Should We Be Using It Today?

Fiona M. McQueen; Kamal Solanki


Rheumatology. 2015;54(5):757-767. 

In This Article

Abstract and Introduction


There is new evidence that B-cell depletion could be an effective intervention in patients with SSc. Observational case–control study data from the European League Against Rheumatism Scleroderma Trials and Research group has suggested that rituximab therapy may reduce progression of skin thickening and lung fibrosis, especially in a subgroup with early dcSSc. These positive data remain preliminary and need to be viewed with caution, recognizing the spontaneous regression of skin thickening that may occur during early disease.
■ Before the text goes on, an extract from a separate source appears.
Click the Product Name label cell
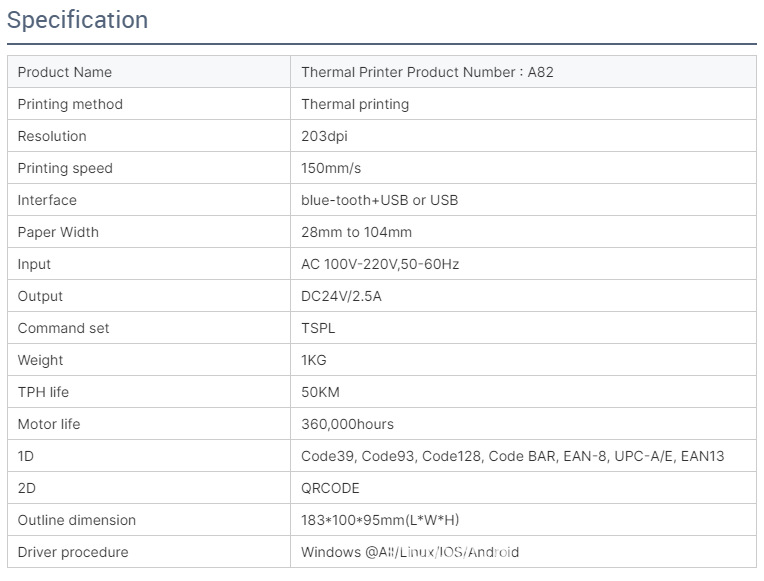 (65, 72)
In this review, we summarize the clinical evidence for the therapeutic use of rituximab in SSc as well as the basic science evidence suggesting that B cells and autoantibodies are the primary drivers of fibrosis in skin and lung tissue. We have also reviewed the parallels between SSc and the other CTDs where B-cell depletion therapy is efficacious.
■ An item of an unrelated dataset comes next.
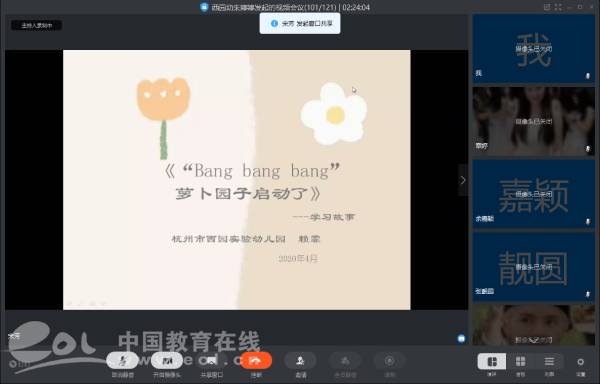
Task: Open the invite participants button
Action: pos(300,361)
Rheumatologists have been quick to embrace the advantages of targeted biologic therapy in RA,[1] and the lives of many patients have been transformed by the benefits these agents often bring. However, SSc remains a disease that many still consider untreatable; in its severe and diffuse form (dcSSC) it is associated with significant morbidity and mortality[2] and is one of the most distressing and disabling conditions a physician is likely to encounter in a lifetime of clinical practice. Because of its rarity and often slow progression, randomized controlled trials (RCTs) for this condition are difficult to perform, and results are slow to appear when new and potentially effective forms of management become available. Nonetheless, recent evidence (albeit observational study data) describing efficacy of i.v. rituximab (RTX) in SSc[3] suggests that there could now be an effective and relatively non-toxic intervention with the potential to reduce the disfiguring and distressing impact of this disease, which may take years to evolve. If this intervention exists now, in 2014, is it ethically defensible to withhold RTX management until RCT data are available? The European League Against Rheumatism (EULAR) Scleroderma Trials and Research (EUSTAR) group has initiated the Rituximab in Systemic Sclerosis (RECOVER) trial, but the primary outcome cannot be evaluated until late 2014, and formal reporting may be another 12 months away. Delay is of particular concern in dcSSC, because the window for intervention usually occurs relatively early in the disease course, hence the recent thrust to diagnose SSc in its very early stages with initiation of the Very Early Diagnosis of Systemic Sclerosis (VEDOSS) project[4] and the development of the new ACR/EULAR classification criteria for SSc.[5] Once fibrosis of skin, tendons and internal organs has occurred, this may then progress inexorably and irreversibly, leading to morbidity and premature mortality. In this article, we will review the literature on the therapeutic efficacy of RTX in SSc and will discuss this in the context of the role B cells may play in the aetiopathogenesis of SSc.